While I am still a bit worried about the relatively small size of the latter,
even just studying and tinkering with the language and framework is very
exciting to me. And it's been quite a while since I got so excited about
something in my field.

For me the biggest hurdle was and still is wrapping my head around a language
that is pretty seriously functional. I've been a huge fan of functional
programming for a while, but I always worked in 'general-purpose' languages
like Python, JavaScript and Ruby. While it can be frustrating, I feel this
process of actually working functionally with less 'escape hatches' will be
worthwhile even if I end up spending most of my time in the JS world.

But for anyone who is interested in functional programming, but never bothered
to learn Haskell or the like, or anyone who feels Rails is not cutting it
anymore, for whatever reason, I can highly recommend Elixir/Phoenix.

Furthermore, for me OTP is just awesome. I do not have the experience to make
statements about whether OTP and the process-based approach to concurrency is
better than alternatives, or even good in itself. But there's something about
the relative simplicity, the idea of just processes communicating and some
standardization of this, that tickles me in the same way functional
programming tickled me when I was first introduced to it.
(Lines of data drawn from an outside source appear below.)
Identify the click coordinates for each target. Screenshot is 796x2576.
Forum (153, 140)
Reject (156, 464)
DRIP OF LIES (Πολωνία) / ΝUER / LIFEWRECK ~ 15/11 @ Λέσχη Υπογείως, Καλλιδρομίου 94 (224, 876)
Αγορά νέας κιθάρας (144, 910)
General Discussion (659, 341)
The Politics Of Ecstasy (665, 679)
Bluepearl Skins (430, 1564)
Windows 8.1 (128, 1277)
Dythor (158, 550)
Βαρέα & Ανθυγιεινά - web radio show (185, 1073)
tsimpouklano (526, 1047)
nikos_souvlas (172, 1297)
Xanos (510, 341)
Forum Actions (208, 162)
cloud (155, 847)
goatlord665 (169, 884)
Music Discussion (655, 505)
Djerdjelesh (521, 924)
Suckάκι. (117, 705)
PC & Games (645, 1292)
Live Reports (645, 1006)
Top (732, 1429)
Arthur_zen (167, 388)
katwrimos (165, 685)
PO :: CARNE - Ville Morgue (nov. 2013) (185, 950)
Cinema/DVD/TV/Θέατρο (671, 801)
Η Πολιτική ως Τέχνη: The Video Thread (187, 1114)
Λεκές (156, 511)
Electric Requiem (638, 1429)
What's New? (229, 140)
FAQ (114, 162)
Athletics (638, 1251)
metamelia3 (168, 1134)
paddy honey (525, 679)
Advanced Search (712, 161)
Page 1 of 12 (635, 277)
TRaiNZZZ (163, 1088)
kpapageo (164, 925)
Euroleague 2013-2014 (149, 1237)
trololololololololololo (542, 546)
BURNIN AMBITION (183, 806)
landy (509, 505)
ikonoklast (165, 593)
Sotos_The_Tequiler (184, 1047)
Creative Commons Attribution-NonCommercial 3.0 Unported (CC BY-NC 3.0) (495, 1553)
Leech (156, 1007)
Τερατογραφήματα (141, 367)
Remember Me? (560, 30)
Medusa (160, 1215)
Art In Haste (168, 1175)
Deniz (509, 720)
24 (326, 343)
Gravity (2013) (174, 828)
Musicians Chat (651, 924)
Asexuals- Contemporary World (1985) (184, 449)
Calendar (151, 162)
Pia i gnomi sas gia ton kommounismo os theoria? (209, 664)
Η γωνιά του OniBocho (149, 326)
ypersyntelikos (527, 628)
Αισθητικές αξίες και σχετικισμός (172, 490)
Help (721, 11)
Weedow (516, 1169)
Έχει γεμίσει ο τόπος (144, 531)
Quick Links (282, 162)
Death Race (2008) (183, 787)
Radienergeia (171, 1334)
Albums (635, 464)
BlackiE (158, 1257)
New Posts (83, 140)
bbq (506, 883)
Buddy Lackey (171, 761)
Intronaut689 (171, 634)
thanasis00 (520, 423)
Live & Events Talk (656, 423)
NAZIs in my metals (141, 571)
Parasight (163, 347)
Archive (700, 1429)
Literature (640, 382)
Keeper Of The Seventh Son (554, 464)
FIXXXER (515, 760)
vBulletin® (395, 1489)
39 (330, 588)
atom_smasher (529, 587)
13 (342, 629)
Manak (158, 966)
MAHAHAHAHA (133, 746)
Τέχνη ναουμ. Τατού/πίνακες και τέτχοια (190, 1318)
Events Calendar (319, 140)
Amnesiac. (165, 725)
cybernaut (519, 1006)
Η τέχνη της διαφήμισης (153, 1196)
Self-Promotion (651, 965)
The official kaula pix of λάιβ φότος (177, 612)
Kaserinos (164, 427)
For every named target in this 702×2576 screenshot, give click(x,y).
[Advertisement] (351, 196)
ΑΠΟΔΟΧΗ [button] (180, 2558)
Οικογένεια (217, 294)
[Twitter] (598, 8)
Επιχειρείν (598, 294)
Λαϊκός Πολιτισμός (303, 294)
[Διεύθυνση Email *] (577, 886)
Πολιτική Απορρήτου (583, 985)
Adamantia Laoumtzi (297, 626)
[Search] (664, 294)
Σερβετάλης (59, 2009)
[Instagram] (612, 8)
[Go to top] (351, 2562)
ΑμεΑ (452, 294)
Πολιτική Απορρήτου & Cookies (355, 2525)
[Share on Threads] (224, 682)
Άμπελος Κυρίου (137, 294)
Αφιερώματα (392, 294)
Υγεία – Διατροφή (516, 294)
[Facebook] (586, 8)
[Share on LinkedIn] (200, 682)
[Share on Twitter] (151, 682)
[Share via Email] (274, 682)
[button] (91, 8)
The idea that any approach to 'asynchronous programming' in Elixir really just
boils down to a bag of functions running in one or multiple 'processes', and
that this is the exact way I treat, say, bash scripting, is extremely exciting
to me for some reason.

------
stargrazer
[https://www.webtoolkit.eu/wt](https://www.webtoolkit.eu/wt)

------
PaulHoule
Spring MVC with my "template" framework that works on server-side DOM trees.

------
matchmike1313
+1 for Vue and Node. Being able to decouple the front-end and backend is
fantastic. Although, the right tool for the right job. What type of websites /
web apps are you looking to get into?

------
eshlomo
Vue and node